There are a number of companies who have executives who make business decisions that are morally questionable. I have often said its best not to use those companies, but often it's not possible.
Boycotts are effective: I have participated in one against Australia's Kyle Sandilands. You won't always be able to do this, however.
I disagree. Saying "don't like it? don't use it" is in a very real sense equivalent to advocating for unethical practices to continue - because that is what past experience shows will happen.
There are countless companies with unethical business practices, with extremely complex, ever changing ownership webs (and looking at the actual people who own the shares makes it even more complex). Figuring out which companies to boycott is much more than a full-time job, and has been shown to rarely work (e.g. there wasn't much of a boycott even in the case of https://en.wikipedia.org/wiki/United_Fruit_Company#Aiding_an...) - the complexity of organizing a boycott for every unethical company is simply too great.
Well, one possible point of a boycott is to send a message to the extent possible. "Infecting users will ruin your brand" is one possible message. The brand's buyers also bought its legacy.
I'm not in the US and I was a bit taken aback when people on my Twitter timeline started calling for boycotts of a certain online sticker service entirely because the CEO came out on Twitter as supporting Trump a few weeks ago.
I've only seen this form of complete isolation as part of feminist "no platform"-ing (basically: actively excluding speakers because of their political views, regardless of the topic of the conference or occasion) before.

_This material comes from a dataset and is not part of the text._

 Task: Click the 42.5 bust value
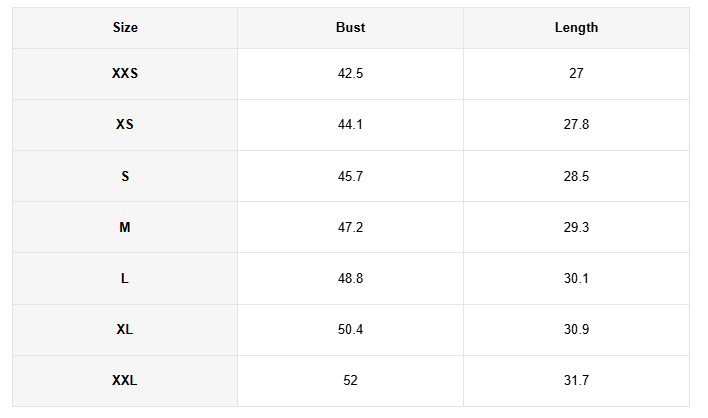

But this time it wasn't simply about fringe extremists (e.g. racial supremacists) but about all supporters of the final candidate of one of the two major parties.
I hope this is the end of this practice rather than the start of something worse. Demonising half (or a third, depending on how you measure) the population is not how you fix social issues, especially if it desensitises people to slurs you will still need to label the real extremists.
Is boycotting Goya in response to that a bad thing? Should #boycottgoya hashtags on social media be deleted, for example?